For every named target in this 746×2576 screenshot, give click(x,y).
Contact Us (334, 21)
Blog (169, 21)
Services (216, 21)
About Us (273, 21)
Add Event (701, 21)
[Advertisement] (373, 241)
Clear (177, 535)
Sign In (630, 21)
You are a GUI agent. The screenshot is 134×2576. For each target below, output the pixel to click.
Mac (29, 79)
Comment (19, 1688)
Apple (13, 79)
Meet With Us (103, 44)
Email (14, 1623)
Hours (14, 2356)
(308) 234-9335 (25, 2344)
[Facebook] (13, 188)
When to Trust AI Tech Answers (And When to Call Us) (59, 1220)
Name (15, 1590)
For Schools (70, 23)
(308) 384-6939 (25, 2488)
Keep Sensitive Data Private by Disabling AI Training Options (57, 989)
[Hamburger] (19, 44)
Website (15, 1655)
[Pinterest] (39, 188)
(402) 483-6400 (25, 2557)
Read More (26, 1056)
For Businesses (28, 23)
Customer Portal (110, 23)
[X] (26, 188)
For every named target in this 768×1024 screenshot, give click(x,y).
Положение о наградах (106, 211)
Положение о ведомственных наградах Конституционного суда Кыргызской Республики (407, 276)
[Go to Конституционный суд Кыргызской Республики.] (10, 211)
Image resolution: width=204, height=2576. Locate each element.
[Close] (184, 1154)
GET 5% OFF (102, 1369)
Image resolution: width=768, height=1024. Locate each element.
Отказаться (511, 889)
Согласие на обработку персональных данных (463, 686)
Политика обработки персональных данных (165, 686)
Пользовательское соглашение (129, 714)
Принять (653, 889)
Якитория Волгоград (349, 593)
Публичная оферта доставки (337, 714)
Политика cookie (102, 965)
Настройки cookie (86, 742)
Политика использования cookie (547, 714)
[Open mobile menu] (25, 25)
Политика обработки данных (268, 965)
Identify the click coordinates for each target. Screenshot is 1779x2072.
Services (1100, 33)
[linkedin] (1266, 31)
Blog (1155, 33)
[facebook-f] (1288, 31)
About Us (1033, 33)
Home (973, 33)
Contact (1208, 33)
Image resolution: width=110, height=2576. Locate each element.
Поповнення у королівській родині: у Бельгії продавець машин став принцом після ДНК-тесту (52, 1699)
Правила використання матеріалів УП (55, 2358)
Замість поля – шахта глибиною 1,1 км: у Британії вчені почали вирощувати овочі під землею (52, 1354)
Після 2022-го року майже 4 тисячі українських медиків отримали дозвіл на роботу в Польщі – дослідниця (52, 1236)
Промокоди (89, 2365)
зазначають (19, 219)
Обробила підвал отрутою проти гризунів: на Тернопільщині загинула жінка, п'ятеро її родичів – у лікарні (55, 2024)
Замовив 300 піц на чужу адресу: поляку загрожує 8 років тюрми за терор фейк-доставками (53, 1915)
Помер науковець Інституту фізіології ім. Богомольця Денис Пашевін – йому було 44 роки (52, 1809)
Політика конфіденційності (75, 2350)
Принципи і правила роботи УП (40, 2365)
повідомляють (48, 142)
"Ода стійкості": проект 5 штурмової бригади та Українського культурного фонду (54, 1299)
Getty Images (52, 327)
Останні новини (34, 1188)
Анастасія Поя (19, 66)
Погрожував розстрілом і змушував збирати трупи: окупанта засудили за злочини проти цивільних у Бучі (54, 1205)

________________________________________

## Exercise requirements:
Scan the records above and report every line with the string "each".

## Expected answer:
You are a GUI agent. The screenshot is 134×2576. For each target below, output the pixel to click.
Image resolution: width=204, height=2576. Locate each element.
Image resolution: width=768, height=1024. Locate each element.
Identify the click coordinates for each target. Screenshot is 1779x2072.
Image resolution: width=110, height=2576. Locate each element.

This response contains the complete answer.